WO-A-03/025562 discloses an interferometric technique for measuring the refractive index of the aqueous humor. In this technique, two beams of light are shone onto the iris in the eye, one beam having a plane wavefront and the other beam having a spherical wavefront. The two beams interfere where they coincide on the iris, to form a pattern of dark and light rings at a detector. Changes in the refractive index of the aqueous humor affect the phase difference between the interfering beams and therefore the spacing of the fringes. The refractive index may thus be determined by measuring the spacing of the fringes. One practical problem with this technique is that a laser is required. A further problem is that interferometry is very sensitive to vibrations, with the result that the apparatus effectively needs to be arranged on an optical bench. In particular, this technique would not be suitable for use with a hand-held meter. Furthermore, with this interferometric arrangement, it is not possible to distinguish between corneal changes and changes in the aqueous humor.
There is a need, therefore, for an apparatus and method which employs a non-invasive, optical technique for the reliable determination of changes in the refractive index of the aqueous humor in the anterior chamber of an eye. In particular, it would be desirable for measurements made by such apparatus and method to be used to derive the concentration of glucose in the aqueous humor and, in turn, the concentration of glucose in the blood of a patient.
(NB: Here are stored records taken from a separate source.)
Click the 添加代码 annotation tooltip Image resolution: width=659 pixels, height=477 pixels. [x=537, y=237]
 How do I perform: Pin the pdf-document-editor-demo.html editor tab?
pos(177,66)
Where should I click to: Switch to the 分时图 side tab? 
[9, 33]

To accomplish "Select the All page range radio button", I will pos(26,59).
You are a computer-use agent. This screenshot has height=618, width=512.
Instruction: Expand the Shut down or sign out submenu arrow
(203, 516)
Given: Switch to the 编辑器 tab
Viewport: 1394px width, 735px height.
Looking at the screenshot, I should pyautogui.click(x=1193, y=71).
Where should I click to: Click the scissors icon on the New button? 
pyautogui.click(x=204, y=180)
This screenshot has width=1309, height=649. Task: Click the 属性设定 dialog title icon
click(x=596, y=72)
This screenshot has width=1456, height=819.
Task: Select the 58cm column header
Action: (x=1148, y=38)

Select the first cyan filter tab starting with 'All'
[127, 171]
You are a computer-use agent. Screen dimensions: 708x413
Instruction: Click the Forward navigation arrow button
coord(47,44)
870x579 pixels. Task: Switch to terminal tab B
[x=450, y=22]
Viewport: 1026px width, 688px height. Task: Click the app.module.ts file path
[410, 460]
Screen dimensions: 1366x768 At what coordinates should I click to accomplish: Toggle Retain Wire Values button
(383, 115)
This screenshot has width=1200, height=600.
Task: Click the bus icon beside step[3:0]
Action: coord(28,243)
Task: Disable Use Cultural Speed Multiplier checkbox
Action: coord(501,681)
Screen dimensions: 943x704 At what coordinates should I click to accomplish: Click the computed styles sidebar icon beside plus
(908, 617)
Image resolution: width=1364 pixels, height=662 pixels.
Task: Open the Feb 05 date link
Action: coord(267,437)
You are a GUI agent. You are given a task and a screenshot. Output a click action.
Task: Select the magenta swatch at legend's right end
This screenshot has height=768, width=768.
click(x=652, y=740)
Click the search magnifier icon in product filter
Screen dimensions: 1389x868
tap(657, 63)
There is also a need for an apparatus and method which may be used to determine the concentrations of other compounds in the aqueous humor, including both naturally occurring and intentionally introduced chemicals, and which may be used to measure other properties of the eye, such as corneal thickness and surface curvature.
The present invention aims to address the above and other objectives by providing an improved technique for the measurement of properties of an eye.